AppSync receives the Lambda authorization response and allows or denies access based on the isAuthorized field value:

  • The function checks the authorization token and, if the value is thabolebelo , the request is allowed.
  • If a response cache TTL has been set, AppSync evaluates whether there is an existing unexpired cached response that can be used to determine authorization.

Deploy the Lambda function

The first step to deploy the Lambda is to generate the CloudFormation template from the CDK code. This command will output the CloudFormation stack to be created in the console:

cdk synth

Once done, we can deploy our app:

cdk deploy

After a deployment, we can see that the lambda has been launched in a VPC, and is associated to private subnets only.
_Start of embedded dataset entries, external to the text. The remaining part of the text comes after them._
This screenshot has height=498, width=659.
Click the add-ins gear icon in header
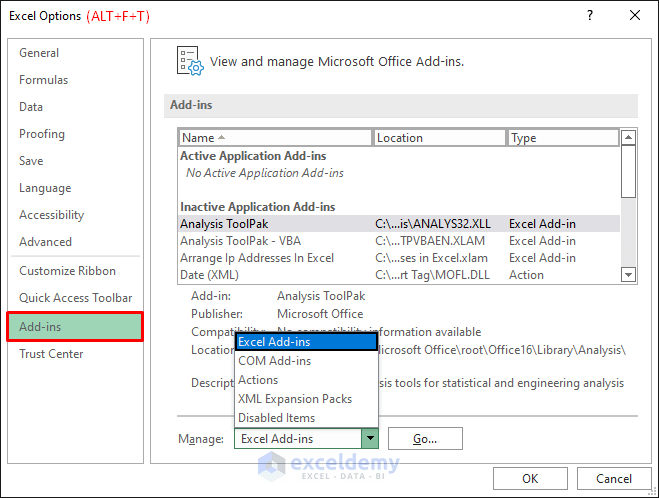[190, 61]
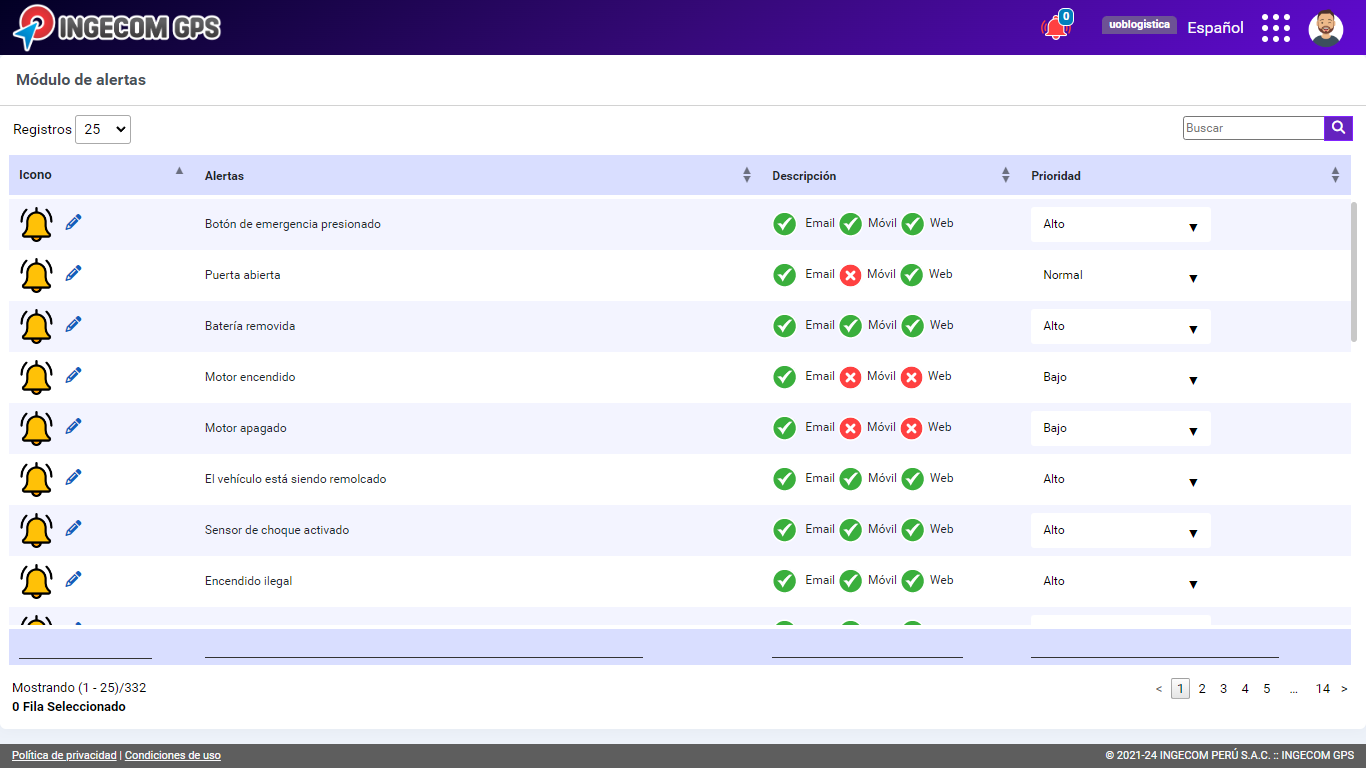Click the INGECOM GPS logo
Image resolution: width=1366 pixels, height=768 pixels.
point(117,27)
Everything seems to be in place for our Lambda function launched in a VPC to have internet access.

Test the Lambda function

AppSync sends the request authorization event to the Lambda function for evaluation in the following format:

{
    "authorizationToken": "ExampleAUTHtoken123123123",
    "requestContext": {
        "apiId": "aaaaaa123123123example123",
        "accountId": "111122223333",
        "requestId": "f4081827-1111-4444-5555-5cf4695f339f",
        "queryString": "mutation CreateEvent {...}\n\nquery MyQuery {...}\n",
        "operationName": "MyQuery",
        "variables": {}
    }
}
This will be out test event

Head over to the deployed lambda function on AWS console in order to test the authorization:

Open the lambda function then click on the test button to configure the request's payload. A modal will popup:

The token our test event sends is ExampleAUTHtoken123123123 which will not approve the API call. We only get access when token is thabolebelo. Let's test the function with the test event we just configured:

We have successfully deployed a Lambda function with the CDK. Run cdk destroy to destroy all the resources created in AWS. The code for this post is available on this repo.

I will build on this solution in a future post. We will create an Angular application that consumes a GraphQL API, we will authorize the client application using this solution!